Celebrate Summer by Learning With the Senses

Keep learning all season by heading outdoors into nature's classroom.
By Ellen Booth Church



Celebrate Summer by Learning With the Senses

Five-year-old Sam loves helping his mom in the backyard garden. He loves the vibrant colors of the plants, the bugs buzzing all around, the scent of the flowers, the cool water spraying from the hose, and above all, digging in the dirt. These are delightful sensory experiences for most young children — and all help them discover new things about the world and how things work.

Perhaps more than any other season, summertime provides plenty of opportunities for kids to watch, listen, smell, touch, and taste new things. It gives them a chance to really give their senses a workout. Summer is also the perfect time to encourage exploration, experimentation, and curiosity — the foundation for science and all-around learning. In fact, studies have shown that free, unstructured time gives children's brains a chance to process and expand on what they learned throughout the school year.

There are many things you can do to keep your child's learning alive during the long, lazy days of summer. You can start by being curious yourself. If you're walking along a brook, for example, pick up a rock and talk about it. You might wonder out loud, "Wow. Look at the layers of color in this rock. How did it become so colorful?" Happily, you don't have to have all the answers — you just need to encourage the questions!

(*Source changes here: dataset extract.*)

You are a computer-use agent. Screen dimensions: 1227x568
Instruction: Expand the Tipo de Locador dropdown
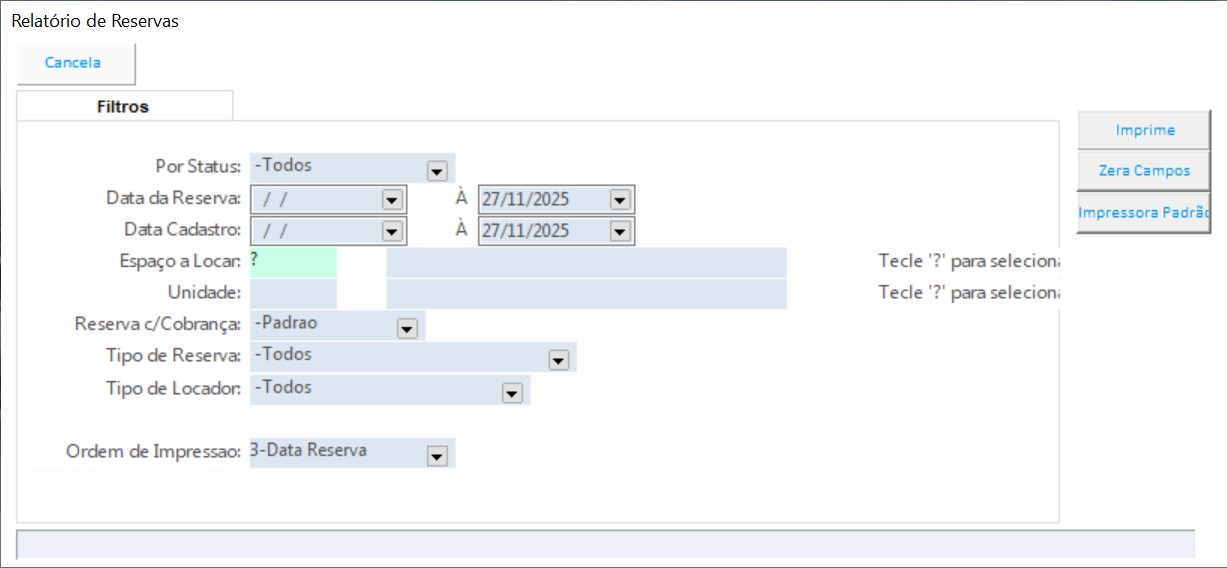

When you walk outside, notice the feeling of the sun's warmth on your skin. Why does it feel hot? Where is the heat coming from? What can we do to cool off? With just these few questions, you have invited your child to think more deeply. When you encourage her to observe and connect new information with what she already knows, you're fostering essential critical-thinking skills that can be used in all areas of learning. Our collection of multi-sensory activity ideas can get you started.

Our Sensational Senses
Young children love to learn about how their bodies work, and in turn, their senses help them learn about even more. These activities allow your child to use his body to explore the exciting potential of all his senses: touch, taste, sound, sight, and smell.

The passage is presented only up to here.